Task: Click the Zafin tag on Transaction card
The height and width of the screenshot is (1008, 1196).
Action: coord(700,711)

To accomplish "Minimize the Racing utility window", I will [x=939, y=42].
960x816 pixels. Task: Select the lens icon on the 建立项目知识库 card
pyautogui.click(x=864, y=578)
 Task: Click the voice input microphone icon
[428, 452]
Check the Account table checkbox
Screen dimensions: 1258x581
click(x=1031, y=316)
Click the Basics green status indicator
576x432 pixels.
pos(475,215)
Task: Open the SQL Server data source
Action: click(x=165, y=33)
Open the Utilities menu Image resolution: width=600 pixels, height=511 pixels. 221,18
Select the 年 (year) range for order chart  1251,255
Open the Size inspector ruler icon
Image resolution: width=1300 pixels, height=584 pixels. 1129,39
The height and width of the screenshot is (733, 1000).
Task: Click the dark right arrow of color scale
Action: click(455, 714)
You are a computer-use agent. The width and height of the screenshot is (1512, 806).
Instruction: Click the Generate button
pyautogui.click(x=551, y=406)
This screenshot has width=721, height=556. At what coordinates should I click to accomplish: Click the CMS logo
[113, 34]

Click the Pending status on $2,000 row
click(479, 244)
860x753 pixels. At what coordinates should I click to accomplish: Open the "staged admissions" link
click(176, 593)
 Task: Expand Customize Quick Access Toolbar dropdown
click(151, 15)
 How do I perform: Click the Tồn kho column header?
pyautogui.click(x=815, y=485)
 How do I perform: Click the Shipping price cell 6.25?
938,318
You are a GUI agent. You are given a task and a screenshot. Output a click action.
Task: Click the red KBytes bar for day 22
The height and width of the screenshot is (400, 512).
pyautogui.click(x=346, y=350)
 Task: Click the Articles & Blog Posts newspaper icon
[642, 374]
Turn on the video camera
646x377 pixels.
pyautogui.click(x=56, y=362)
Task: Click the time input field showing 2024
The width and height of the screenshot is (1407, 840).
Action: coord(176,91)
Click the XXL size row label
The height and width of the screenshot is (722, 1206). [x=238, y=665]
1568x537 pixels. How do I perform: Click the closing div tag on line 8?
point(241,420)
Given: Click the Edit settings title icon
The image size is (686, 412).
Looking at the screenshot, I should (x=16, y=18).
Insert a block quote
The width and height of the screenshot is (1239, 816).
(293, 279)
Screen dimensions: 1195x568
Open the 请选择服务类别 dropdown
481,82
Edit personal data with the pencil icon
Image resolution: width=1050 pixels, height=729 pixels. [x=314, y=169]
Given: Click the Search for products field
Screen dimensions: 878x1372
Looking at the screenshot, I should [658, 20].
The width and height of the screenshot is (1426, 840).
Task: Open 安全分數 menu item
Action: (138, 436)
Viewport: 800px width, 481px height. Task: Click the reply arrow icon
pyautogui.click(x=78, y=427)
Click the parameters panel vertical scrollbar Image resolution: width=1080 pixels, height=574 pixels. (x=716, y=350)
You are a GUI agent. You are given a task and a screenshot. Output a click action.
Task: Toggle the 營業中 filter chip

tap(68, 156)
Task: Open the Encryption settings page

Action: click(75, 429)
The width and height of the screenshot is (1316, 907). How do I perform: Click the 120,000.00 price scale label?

Work request: All the entries must be retyped exactly.

Answer section:
Task: Click the Zafin tag on Transaction card
The height and width of the screenshot is (1008, 1196).
Action: coord(700,711)

To accomplish "Minimize the Racing utility window", I will [x=939, y=42].
960x816 pixels. Task: Select the lens icon on the 建立项目知识库 card
pyautogui.click(x=864, y=578)
 Task: Click the voice input microphone icon
[428, 452]
Check the Account table checkbox
Screen dimensions: 1258x581
click(x=1031, y=316)
Click the Basics green status indicator
576x432 pixels.
pos(475,215)
Task: Open the SQL Server data source
Action: click(x=165, y=33)
Open the Utilities menu Image resolution: width=600 pixels, height=511 pixels. 221,18
Select the 年 (year) range for order chart  1251,255
Open the Size inspector ruler icon
Image resolution: width=1300 pixels, height=584 pixels. 1129,39
The height and width of the screenshot is (733, 1000).
Task: Click the dark right arrow of color scale
Action: click(455, 714)
You are a computer-use agent. The width and height of the screenshot is (1512, 806).
Instruction: Click the Generate button
pyautogui.click(x=551, y=406)
This screenshot has width=721, height=556. At what coordinates should I click to accomplish: Click the CMS logo
[113, 34]

Click the Pending status on $2,000 row
click(479, 244)
860x753 pixels. At what coordinates should I click to accomplish: Open the "staged admissions" link
click(176, 593)
 Task: Expand Customize Quick Access Toolbar dropdown
click(151, 15)
 How do I perform: Click the Tồn kho column header?
pyautogui.click(x=815, y=485)
 How do I perform: Click the Shipping price cell 6.25?
938,318
You are a GUI agent. You are given a task and a screenshot. Output a click action.
Task: Click the red KBytes bar for day 22
The height and width of the screenshot is (400, 512).
pyautogui.click(x=346, y=350)
 Task: Click the Articles & Blog Posts newspaper icon
[642, 374]
Turn on the video camera
646x377 pixels.
pyautogui.click(x=56, y=362)
Task: Click the time input field showing 2024
The width and height of the screenshot is (1407, 840).
Action: coord(176,91)
Click the XXL size row label
The height and width of the screenshot is (722, 1206). [x=238, y=665]
1568x537 pixels. How do I perform: Click the closing div tag on line 8?
point(241,420)
Given: Click the Edit settings title icon
The image size is (686, 412).
Looking at the screenshot, I should (x=16, y=18).
Insert a block quote
The width and height of the screenshot is (1239, 816).
(293, 279)
Screen dimensions: 1195x568
Open the 请选择服务类别 dropdown
481,82
Edit personal data with the pencil icon
Image resolution: width=1050 pixels, height=729 pixels. [x=314, y=169]
Given: Click the Search for products field
Screen dimensions: 878x1372
Looking at the screenshot, I should [658, 20].
The width and height of the screenshot is (1426, 840).
Task: Open 安全分數 menu item
Action: (138, 436)
Viewport: 800px width, 481px height. Task: Click the reply arrow icon
pyautogui.click(x=78, y=427)
Click the parameters panel vertical scrollbar Image resolution: width=1080 pixels, height=574 pixels. (x=716, y=350)
You are a GUI agent. You are given a task and a screenshot. Output a click action.
Task: Toggle the 營業中 filter chip

tap(68, 156)
Task: Open the Encryption settings page

Action: click(75, 429)
The width and height of the screenshot is (1316, 907). How do I perform: Click the 120,000.00 price scale label?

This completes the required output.